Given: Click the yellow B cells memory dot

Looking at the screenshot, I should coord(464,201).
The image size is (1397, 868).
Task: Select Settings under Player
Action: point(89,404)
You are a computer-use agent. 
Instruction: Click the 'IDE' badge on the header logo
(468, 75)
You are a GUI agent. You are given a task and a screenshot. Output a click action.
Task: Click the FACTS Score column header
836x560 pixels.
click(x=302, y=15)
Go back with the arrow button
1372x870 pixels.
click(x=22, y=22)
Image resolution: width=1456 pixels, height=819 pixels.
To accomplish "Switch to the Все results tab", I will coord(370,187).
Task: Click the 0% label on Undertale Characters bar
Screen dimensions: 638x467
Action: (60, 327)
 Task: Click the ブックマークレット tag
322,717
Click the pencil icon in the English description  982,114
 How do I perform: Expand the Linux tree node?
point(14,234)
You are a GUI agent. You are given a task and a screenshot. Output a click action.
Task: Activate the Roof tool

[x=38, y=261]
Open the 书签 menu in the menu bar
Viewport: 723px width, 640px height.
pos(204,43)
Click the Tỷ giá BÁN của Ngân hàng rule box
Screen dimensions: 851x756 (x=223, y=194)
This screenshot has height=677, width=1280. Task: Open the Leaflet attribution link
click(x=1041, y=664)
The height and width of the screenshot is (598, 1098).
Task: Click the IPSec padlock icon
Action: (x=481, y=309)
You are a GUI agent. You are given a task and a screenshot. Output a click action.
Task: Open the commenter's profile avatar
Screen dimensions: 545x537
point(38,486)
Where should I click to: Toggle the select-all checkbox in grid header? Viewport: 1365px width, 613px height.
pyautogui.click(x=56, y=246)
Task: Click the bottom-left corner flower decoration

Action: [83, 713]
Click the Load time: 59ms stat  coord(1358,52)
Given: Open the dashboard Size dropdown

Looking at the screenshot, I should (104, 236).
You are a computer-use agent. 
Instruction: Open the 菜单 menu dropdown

--- --- ---

The problem >> Retype exactly the lines from the one containing "This screenshot has" through the last line of the records above, including both.

Exercise response >>
This screenshot has height=677, width=1280. Task: Open the Leaflet attribution link
click(x=1041, y=664)
The height and width of the screenshot is (598, 1098).
Task: Click the IPSec padlock icon
Action: (x=481, y=309)
You are a GUI agent. You are given a task and a screenshot. Output a click action.
Task: Open the commenter's profile avatar
Screen dimensions: 545x537
point(38,486)
Where should I click to: Toggle the select-all checkbox in grid header? Viewport: 1365px width, 613px height.
pyautogui.click(x=56, y=246)
Task: Click the bottom-left corner flower decoration

Action: [83, 713]
Click the Load time: 59ms stat  coord(1358,52)
Given: Open the dashboard Size dropdown

Looking at the screenshot, I should (104, 236).
You are a computer-use agent. 
Instruction: Open the 菜单 menu dropdown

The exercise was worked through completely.